We're building an open project to predict new uses for existing drugs. The core of our project is a network with multiple types of nodes and relationships (hetnet) . We use neo4j to store, explore, and quantify this hetnet.
With regards to licensing, there are several ways we plan to use the software:
distributing the hetnet — we strive to make our hetnet reusable and extensible. Therefore, we need convenient and reliable formats for distributing the network. One format we'd like to use for distribution is an archive file of the database. For example, a tarball of data/graph.db/. In addition to an archive of just the database location, we would like to distribute an archive of the binary with the database included. So for example, a user could extract a single archive containing the neo4j server with our database and configuration already loaded.
quantifying the hetnet — our method for relationship prediction relies on extracting network features, which quantify the prevalence of specific path types between two nodes. We implemented the algorithm in cypher. We read that the enterprise version's high-performance cache "can provide up to 10x the performance under concurrent load." However, for our application the enterprise edition did not provide a performance improvement over the community edition (notebook). Therefore, we are inclined to stick to the community version, but may consider enterprise to scale up our query throughput via the high-availability cluster.
exploring the hetnet — we have been using the neo4j browser as a GUI to interact with the network. Eventually, we would like to host a publicly-accessible neo4j server which allows anyone to interact with our hetnet from their web browser.
We try to adhere to the following project ground-rules:
releasing all of our original data and source code as CC0.
avoiding dependencies that forbid distribution, to prevent situations where others cannot reproduce our science due to access issues.
Simply, if you are open source, then Neo4j is open source; if you are closed source, then Neo4j is commercial.
Our project is open source, although we use CC0 rather than a copyleft license. We do not modify neo4j's source code, although we do want to distribute the compiled version (see 1 above). Finally, it's unclear exactly which aspects of our project are affected by neo4j's license.
Given these complexities, we will reach out to neo4j for guidance. Specifically, we're interested in what restrictions neo4j's license places on our three use cases. And if there are restriction, could we obtain an educational or research license permitting our use?
Licensing and usage options
Trey Knowles, the Startup Community Manager at Neo Technology, assisted us with our licensing questions.

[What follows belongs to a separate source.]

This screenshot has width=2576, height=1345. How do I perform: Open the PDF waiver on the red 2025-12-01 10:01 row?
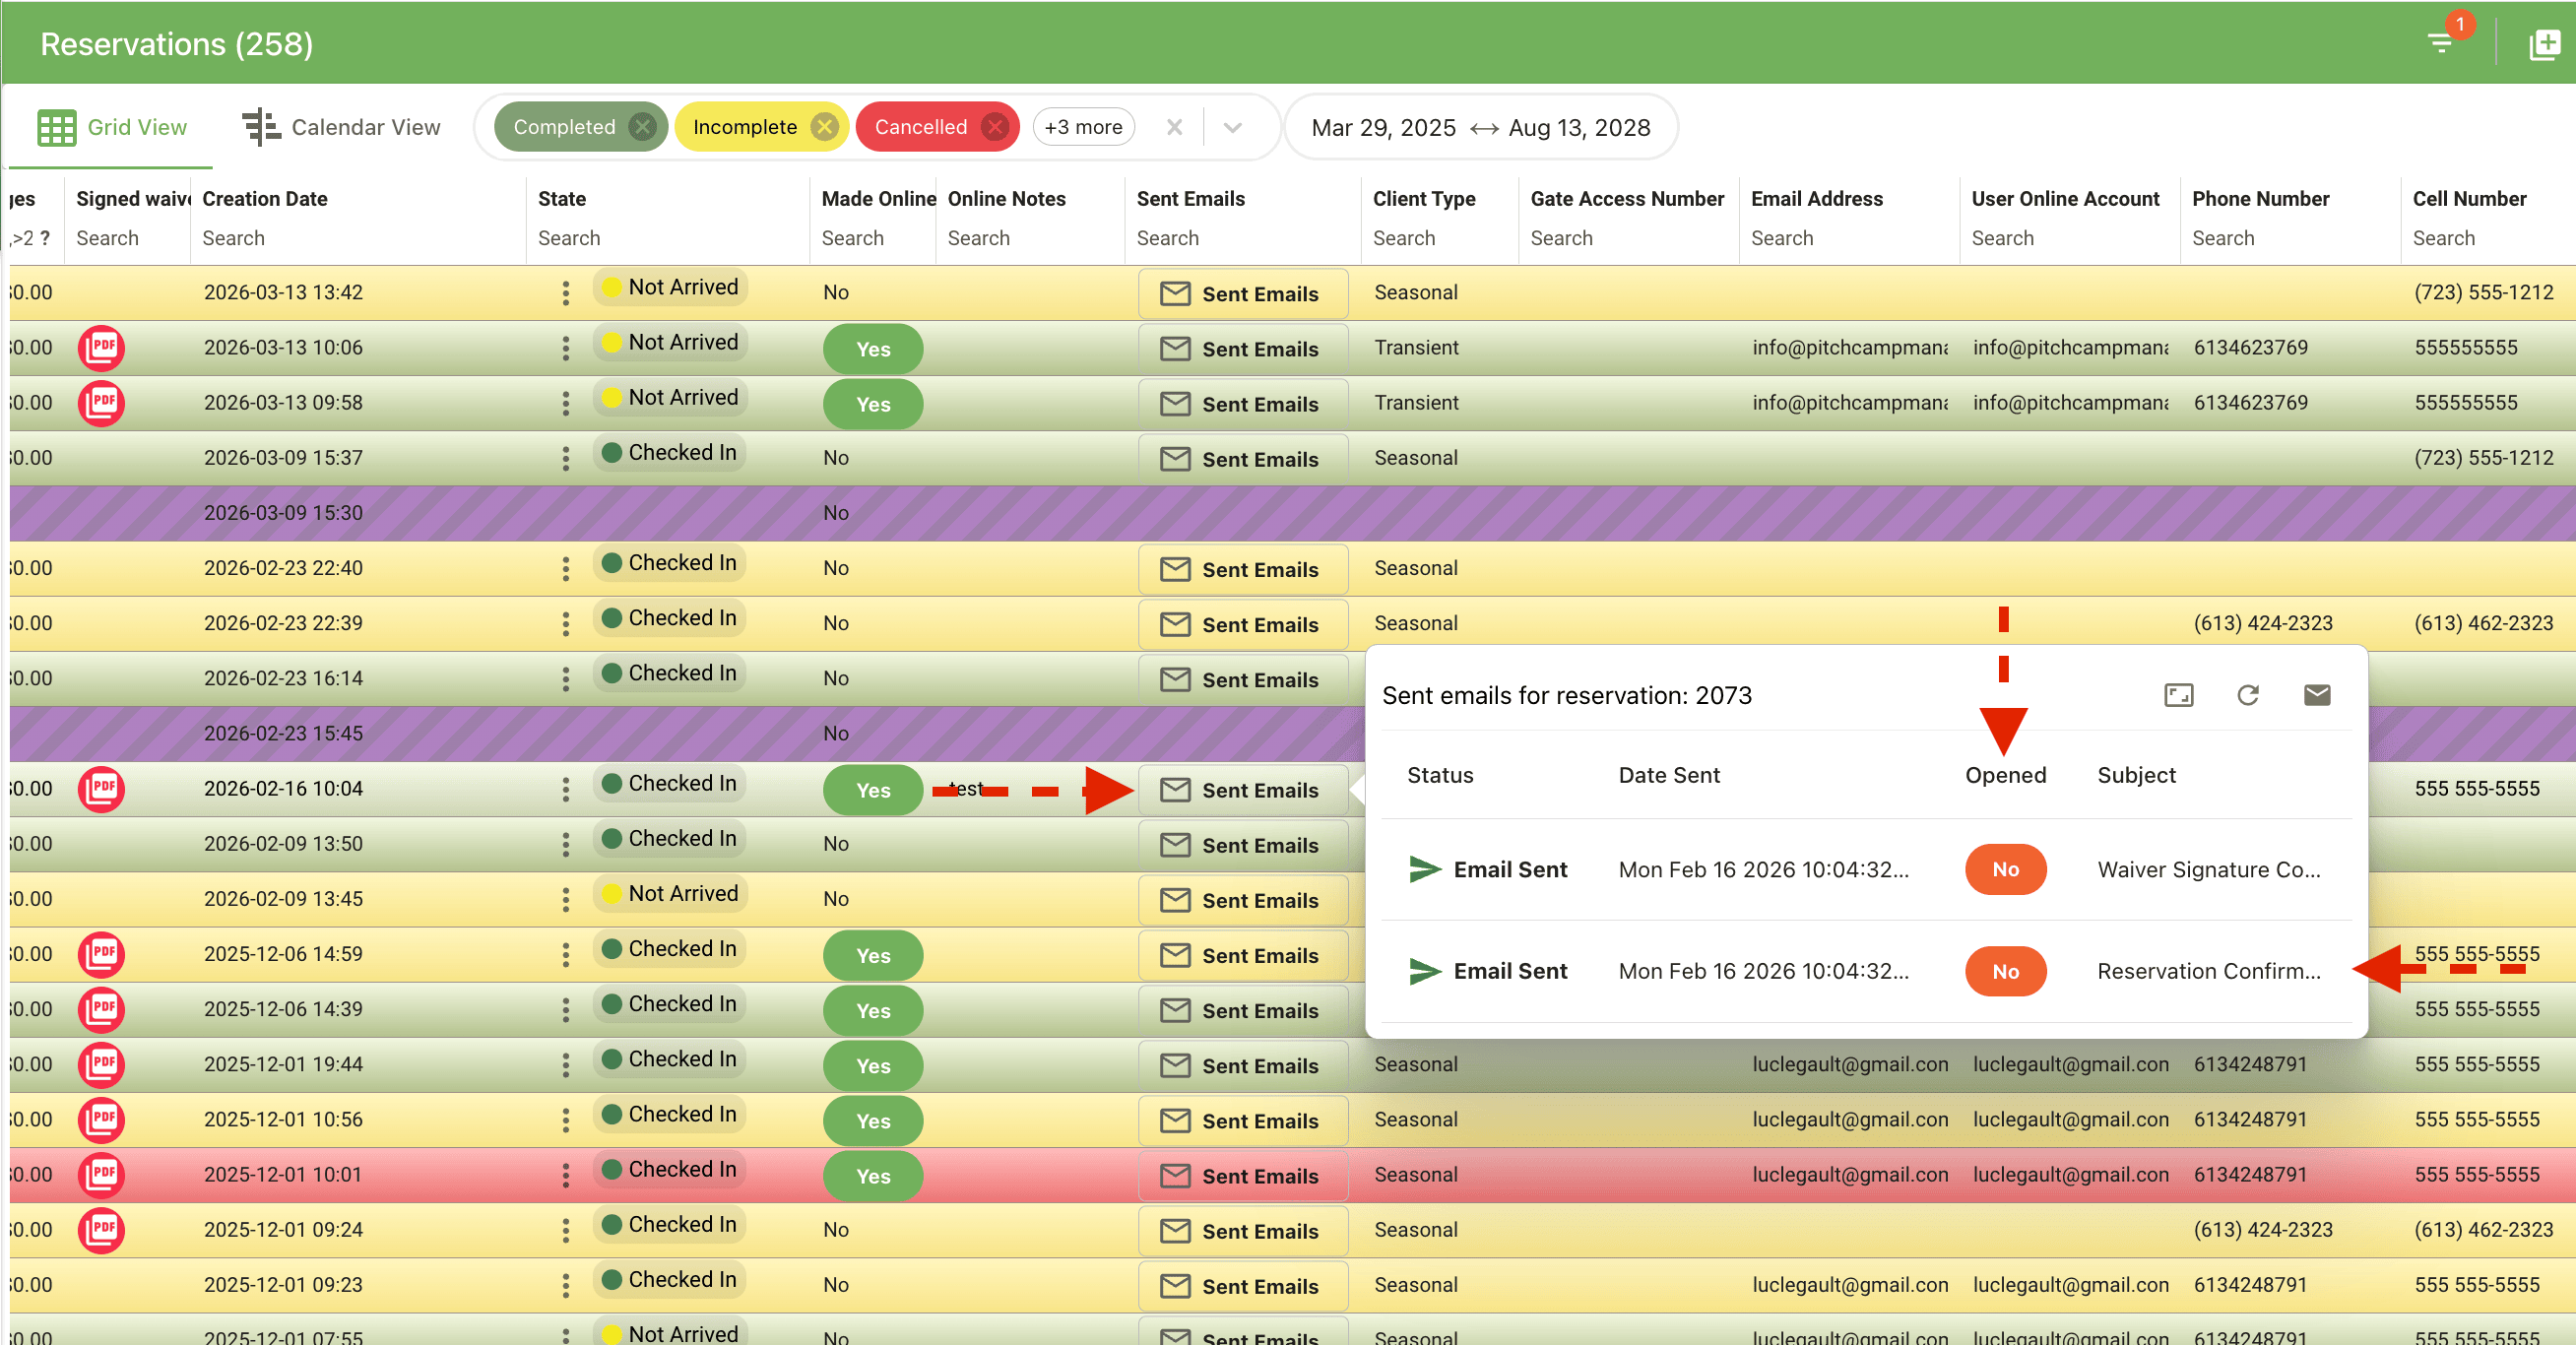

To clarify the situation, we specified four licensing options:
A. Community edition with the default GPLv3 license B. Community edition with a contractual education license C. Enterprise edition with the default AGPLv3 license D. Enterprise edition with a contractual education license
And then we specified four desired uses of Neo4j for our project:
distribute the neo4j binaries with our network preloaded
run internal database queries
make a publicly-accessible neo4j server instance
release all of our code and data as CC0
Trey provided the following answer, reproduced here with permission, on which of our desired uses are allowed by each license:
A. Community edition with the default GPLv3 license
2 (single server, no clustering / live backups)
3 (single server, no clustering / live backups)
B. Community edition with a contractual education license
Neo Technology offers no contracts with respect to CE
C. Enterprise edition with the default AGPLv3 license
1 provided you license your work as AGPLv3
2 provided you license your work as AGPLv3
3 provided you license your work as AGPLv3
4 provided you license your work as AGPLv3
D. Enterprise edition with a contractual education license
4(pending legal review from Neo team)
Since AGPLv3 would place undesirable restrictions on our work compared to CC0, C is not a good option for us. Therefore, we'll choose between A and D. We will default to A (GPLv3-licensed community edition) unless enterprise features are needed in which case we'll explore D (contractually-licensed enterprise edition). Sticking with the community edition whenever possible will lessen the burden on anyone wanting to replicate or reuse or work.